With the Rossignol debacle all but forgotten and an impressive fiscal 2008 fading quickly in the rearview mirror, Quiksilver, Inc. has turned its effort to improving liquidity and improving capital structure in what has been a tumultuous market environment to kick off 2009.

Quiksilver Inc. saw revenues for the lifestyle brand decline 10.7% for the first quarter, significantly impacted by a double-digit decrease in sales for the Americas region, which management said was impacted by declining sales in both wholesale and retail sales, both of which suffered from a weaker holiday season. 


A stronger U.S. dollar also cut into sales for the period.  Revenues were down roughly 3.7% in constant currency terms.  Excluding a $6.1 million severance charge in the Americas and a $50.8 million non-cash to write off deferred tax assets in the U.S., the company’s loss from continuing operations was $9.0 million, or 7 cents per diluted share, compared with a income from continuing operations of $7.6 million, or 6 cents per share, for the year-ago period.

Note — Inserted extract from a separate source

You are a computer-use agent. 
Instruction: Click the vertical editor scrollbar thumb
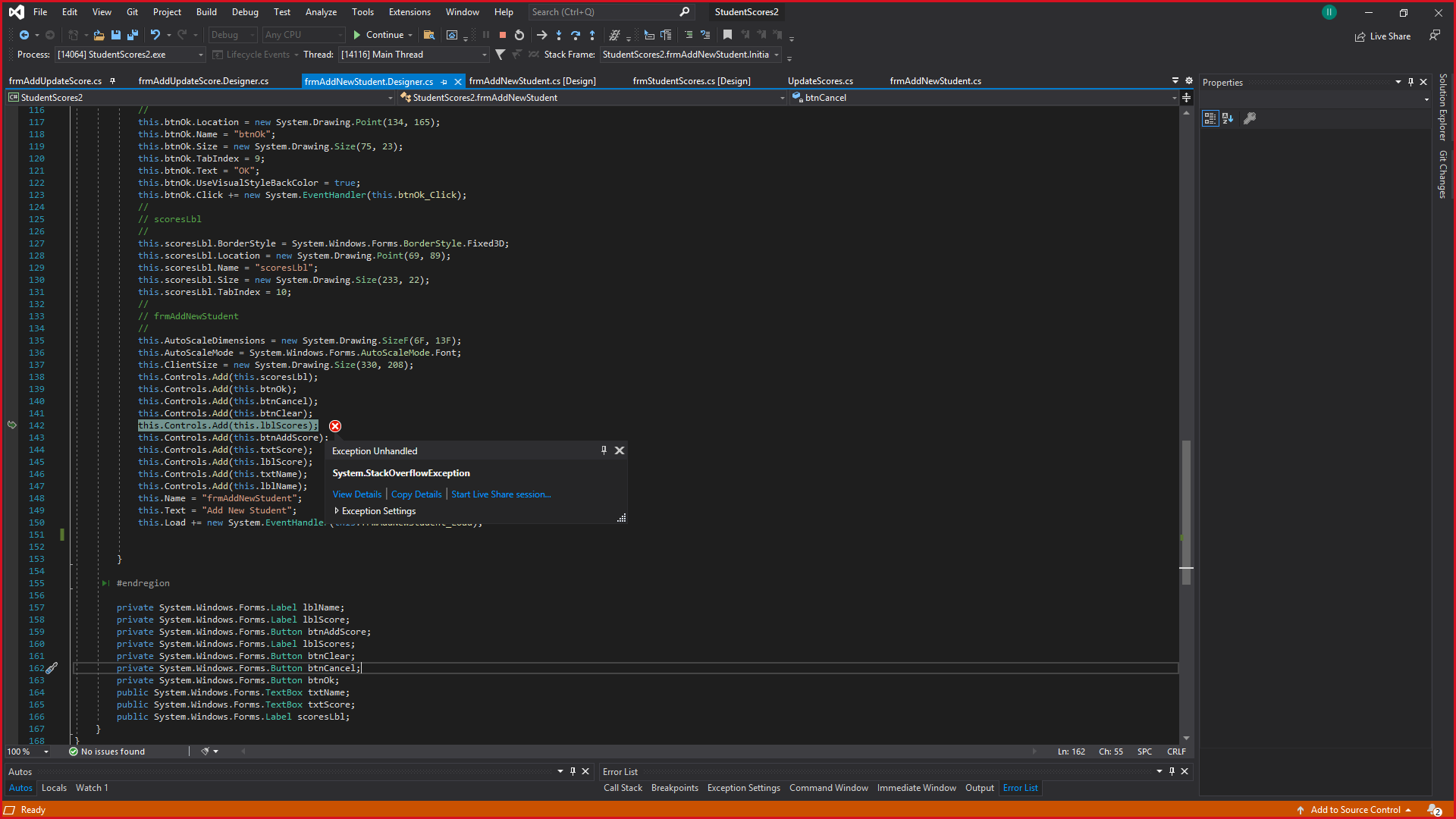coord(1186,512)
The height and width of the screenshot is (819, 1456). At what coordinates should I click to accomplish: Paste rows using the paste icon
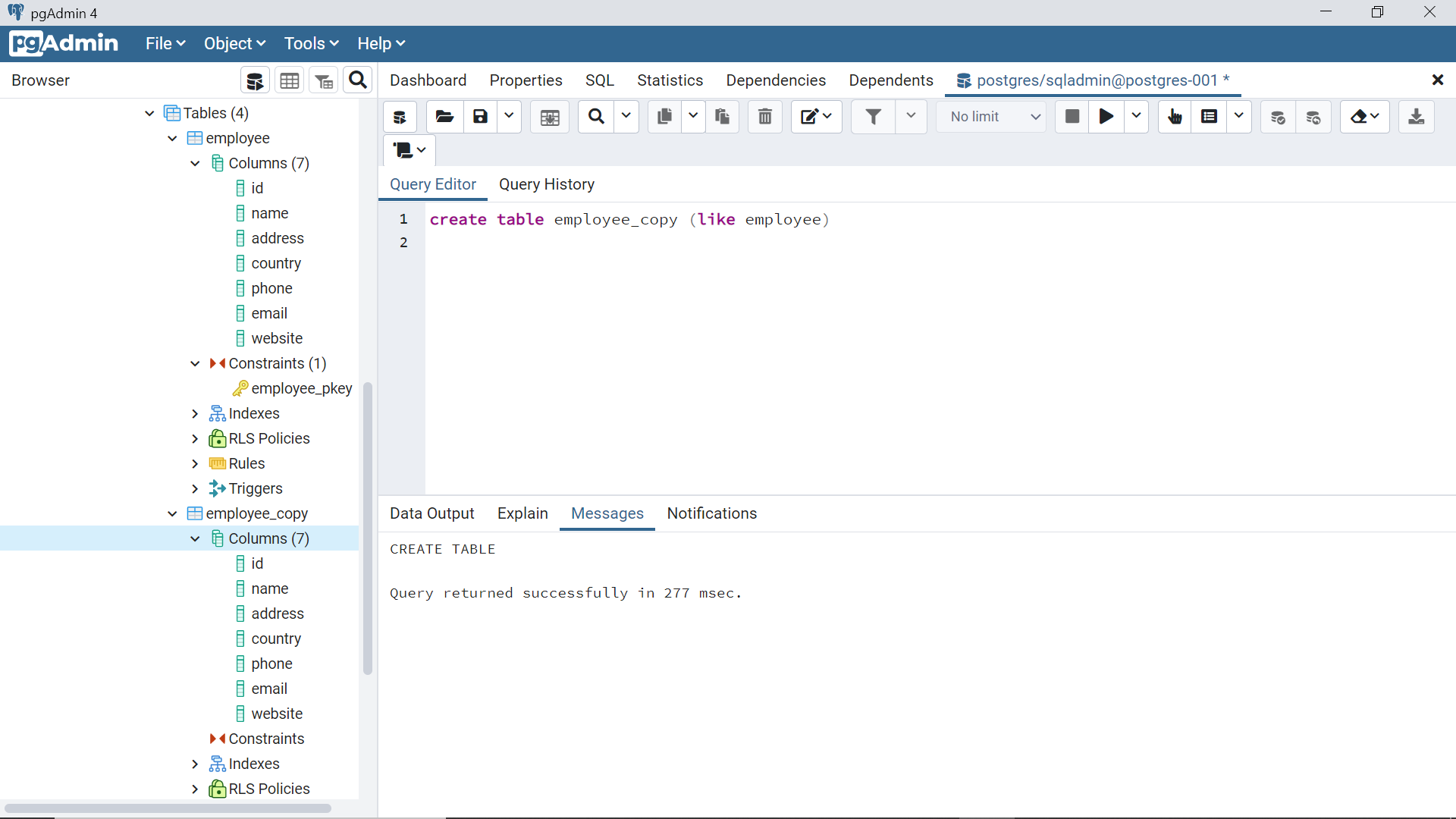[722, 117]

Performance was relatively consistent between wholesale and retail sales, with retail performing slightly better than wholesale with a modest comp decline that was more than offset by sales from new stores. The negative retail comp trend has been slowed by the company’s decision to halt new store openings. No new stores opened in the Americas in Q1, and only three have opened since the first quarter of 2008.

A weak retail market that carried over from the back-half of 2008 prompted the company to implement several cost cutting measures to combat declining store traffic and compressing margins.  In response to softening sales in the Americas region, the company issued a management realignment, naming Quiksilver veteran Craig Stevenson as the new president of Quiksilver Americas. Specific to its Americas region, the company has also compressed pricing and implemented a 150-employee workforce reduction in January.

The Americas region, largely impacted by weakness in large markets like California, Florida and Hawaii, suffered an operating loss of $16.3 million in the fiscal first quarter as compared to an operating profit of $7.1 million on the year-ago period, due in large part to a 13.4% decline in sales for the period and a 610 basis point decline in gross margins to 37.2% of sales. The company announced in January that it plans to reduce spending in the Americas by $40 million.

Management remained optimistic about the European market considering the market strength, as gross margins improved by 70 basis points to 55.5% of sales and operating income that improved 1.8% to $22.0 million. European revenues improved about 0.8% in constant currency terms. Management noted that spring/summer wholesale margins for the Quiksilver and Roxy brands benefited from sourcing improvements, stronger sales during the January clearance periods and a slight mix shift towards retail.

Operating income for the Asia-Pacific region was down about 0.9% to $3.8 million.  Revenues were up nearly 20% on a constant currency basis. Japan continues to be the fastest growing segment in the region, while a sluggish economy in Australia hurt sales.  A much healthier wholesale business for the region boosted overall margins for the first quarter.

Quiksilver’s Roxy brand continued to struggle in Q1 as the market experiences particular weakness in women’s and junior’s categories, but management said the company plans to release new categories to the brand to stimulate sales in 2009. 

Likewise, Quiksilver’s women’s line, which debuted last year, has shown promise, said management.  Finally, the company said its DC line continues to be one of its strongest retail brands as it continues to evolve into a full-scale lifestyle brand.

Management said the increase in inventory for Q1 reflects the early receipt of some spring and summer goods along with a weaker-than-expected consumer demand in the quarter, and added that they had seen an expected increase in order cancellations as retailers struggled to gauge the market. 

Management said its European banks had extended the maturity of a €55 million line of credit from March 14 until June 30, 2009, which analysts suggested was implicated to account for a potential sale of certain assets. They said the move would provide “ample time for (the company) to make progress on the strategic initiatives we’ve discussed.”

Several questions were asked by analysts regarding the rumors swirling about the sale of the DC brand, but management remained vague and abbreviated when addressing them.

Regarding outlook, management expects revenues to fall in the mid-teens for Q2 with a 150 point contraction of gross margins. For the year, a low-double-digit  revenue decline is expected as declines in the value of the euro and Australian dollar continue to impact reported revenues.